DESCRIPTION OF THE TASK | Please quote each of the lines below word for word, and leave the pictures out of your answer.

INPUT |
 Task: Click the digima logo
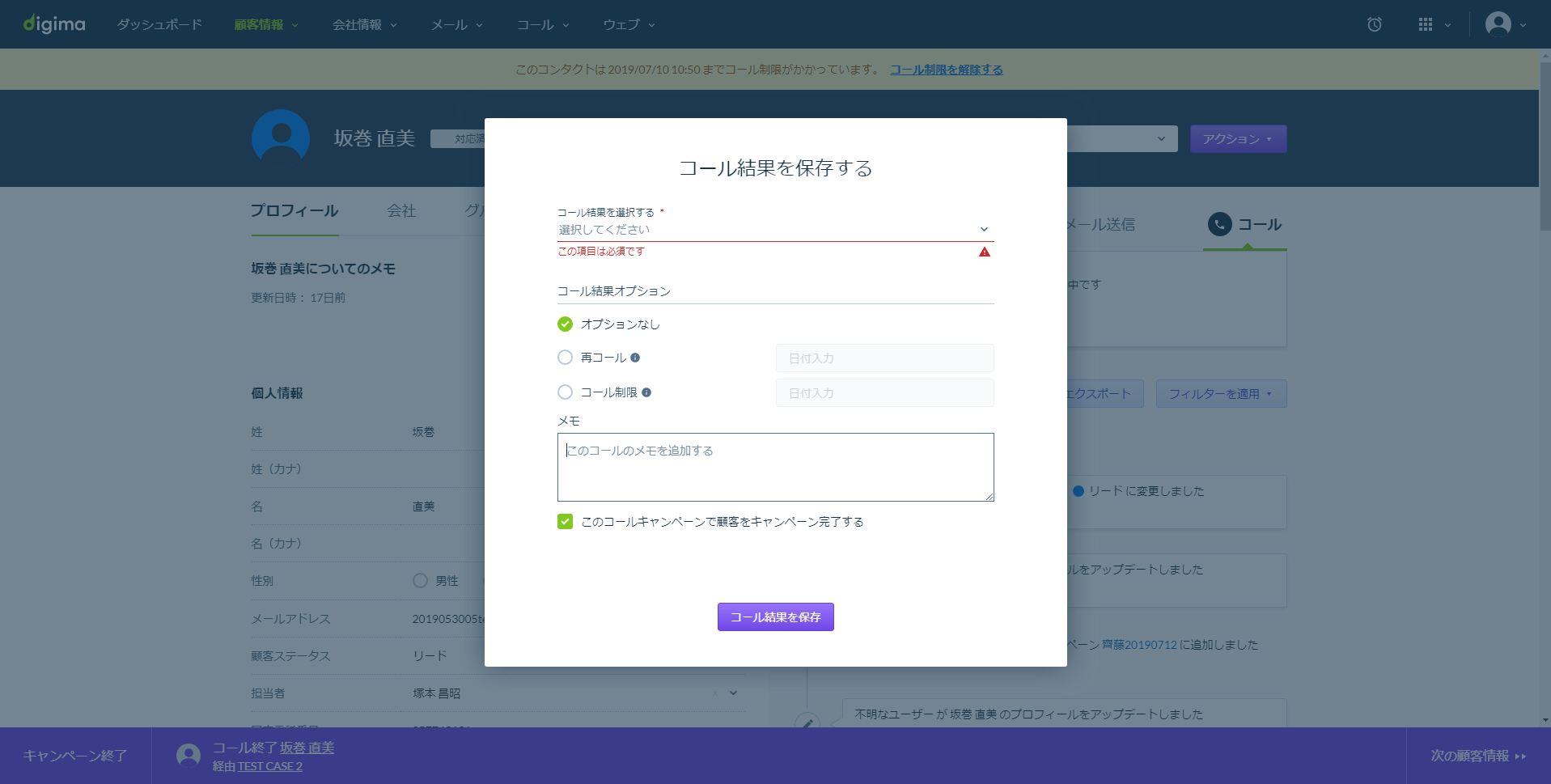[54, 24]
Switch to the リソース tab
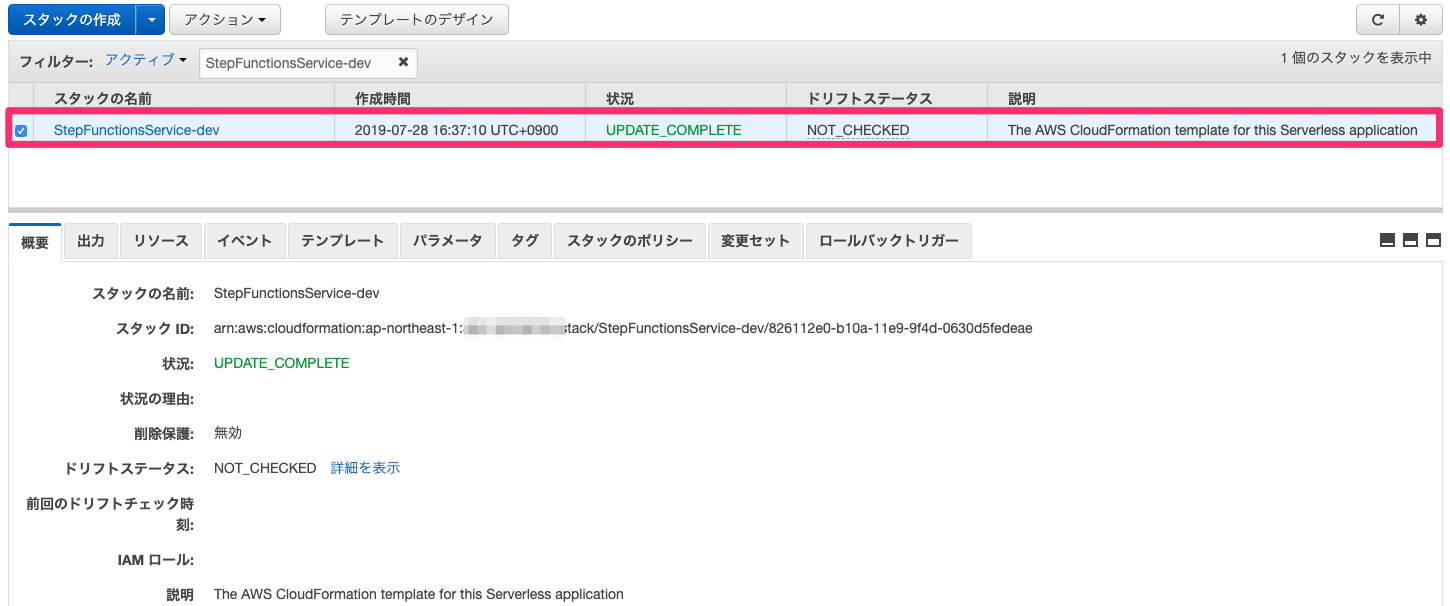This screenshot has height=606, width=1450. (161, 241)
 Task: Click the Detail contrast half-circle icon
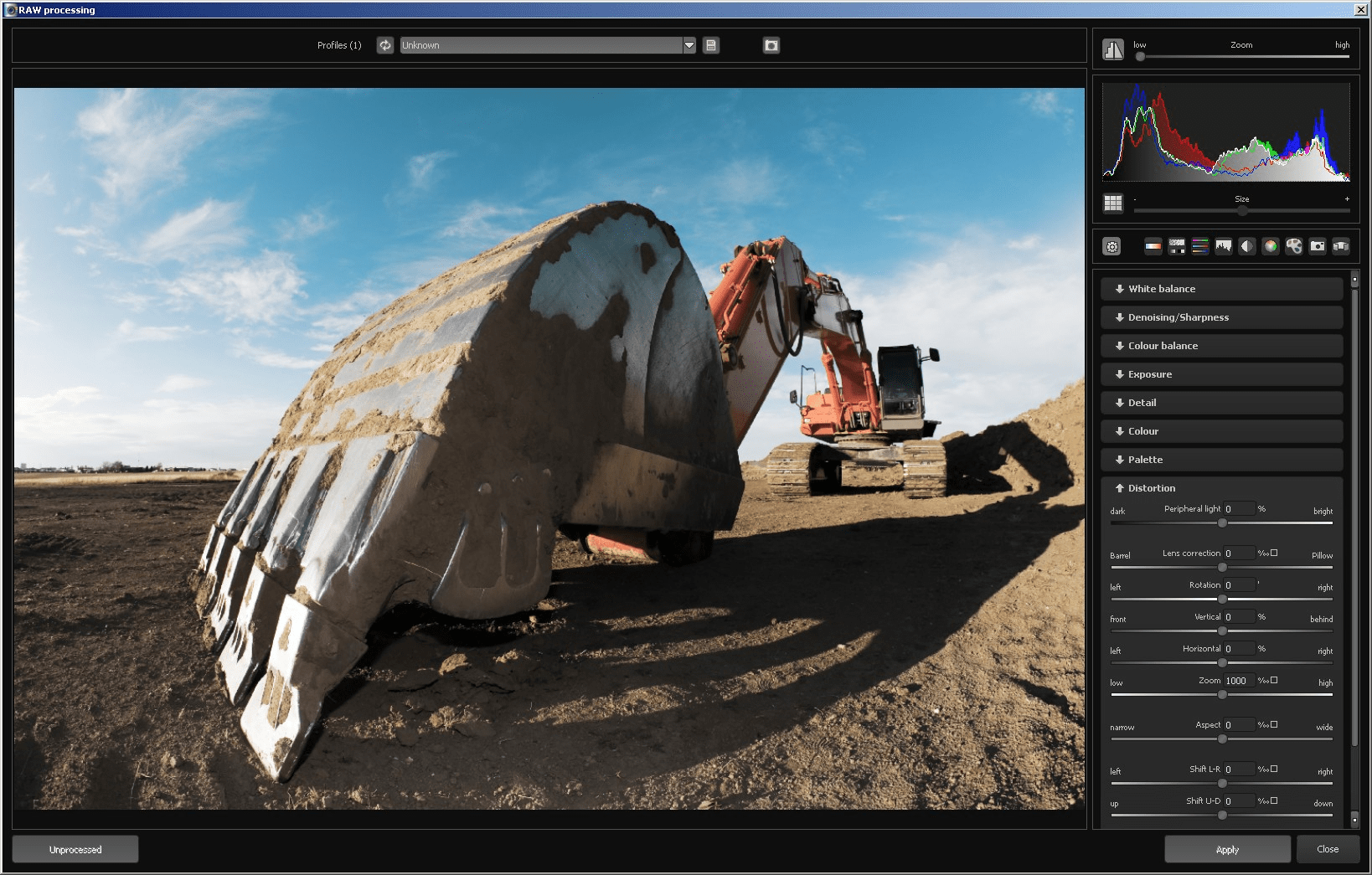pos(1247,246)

OUTPUT |
 Task: Click the digima logo
[54, 24]
Switch to the リソース tab
This screenshot has height=606, width=1450. (161, 241)
 Task: Click the Detail contrast half-circle icon
pos(1247,246)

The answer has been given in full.